After two months in Bali, Tardie heard about the Seniwati Gallery — a school and gallery for female artists ages 6 to 16 — and almost immediately knew she’d found her project.
“I looked back at my journal from the first week I was there and realized I had written about working with kids and books and art,” she says. “I didn’t really think about it that much, and then it happened. I heard about this gallery in Ubud and I went and met the women who worked there. They held these art classes for young girls, and I was like, ‘This is perfect. I want to work here.’” Fluent in Bahasa Indonesia by the end of her stay in Bali, Tardie decided to make a beautiful full-color 30-page collection of art and stories — called Seniwati Sanggar Muda, all the work of the young women at the Seniwati Gallery — and sell it to make money to help the school keep going. She was able to raise enough money to have the book printed, and all of the proceeds are going back to the school. Book sales will help at least 300 girls afford to study at the Seniwati Gallery.
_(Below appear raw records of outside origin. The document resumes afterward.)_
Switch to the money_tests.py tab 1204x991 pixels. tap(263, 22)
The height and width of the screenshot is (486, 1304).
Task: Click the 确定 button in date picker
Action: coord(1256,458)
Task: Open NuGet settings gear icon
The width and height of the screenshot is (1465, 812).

Tardie printed 1,000 copies of the book (buy the book at jackandbali.wordpress.com or by contacting Tardie at firstname.lastname@example.org) and brought 400 copies back to Boulder. The young artists’ vibrant works in oil pastel and colored pencil depict wildly vivid mountains, flowers, gods and goddesses, birds and smiling children. The accompanying stories and descriptions, written by the girls and translated by Tardie, melt the heart and — like the book’s wonderful paintings and drawings — make one marvel at the talent of these Balinese artists.
Surprisingly, it cost Tardie about the same amount of money to spend an inspiring semester in Bali as it would’ve for her to remain at Naropa, the school from which she’ll be graduating in May. And the natural juxtaposition of art and spirituality in Balinese culture was a perfect fit for her interests.
“It was my intent to study art and religion,” Tardie says, “but when I asked these girls to draw something I wanted it to be a free expression of what was important to them, for them to tell their story as artists and young women in Bali. I just wanted it to come out, and in that you have explanations of religious ceremonies.
“I think that art is often expressed on such a deep subconscious level, and religious or spiritual experiences happen on that same level.”
The head of the household where Tardie was staying in Bali — Ibu Surini, a woman in her early 60s — was killed in a motorbike accident near the end of Tardie’s semester abroad, and the funeral turned out to be one of the most moving events the student-artist has experienced.
“We brought her ashes to the sea, and it was the most beautiful thing to be there,” she says. “The ocean has always been a very cleansing place for me, and thinking of how beautiful it was for her to be returned to the ocean is so powerful. Also, experiencing death there is so incredibly different. There’s room for mourning, but it’s such a beautiful thing. It’s not scary. It’s really wonderful to be returned to that cycle of life. That was the most amazing thing — I was happy for her. I loved her and I was sad she wasn’t here anymore, but there was no fear because I knew she was well. There was a sadness, for sure, but she’s not gone.”
In the past 70 years, Bali has struggled to free itself from Dutch and Japanese rule, not to mention the “puppet master” president Suharto, but with creative institutions such as the Seniwati Gallery — and the help of passionate outsiders such as Tardie — the “Glorious Bali Island” of almost 4 million people is now revealing its singular beauty to the world.
As 12-year-old Ni Putu Atik Purdhana writes in Senawati Sanggar Muda, “The Balinese are proud to see their own culture become famous. I am also proud.”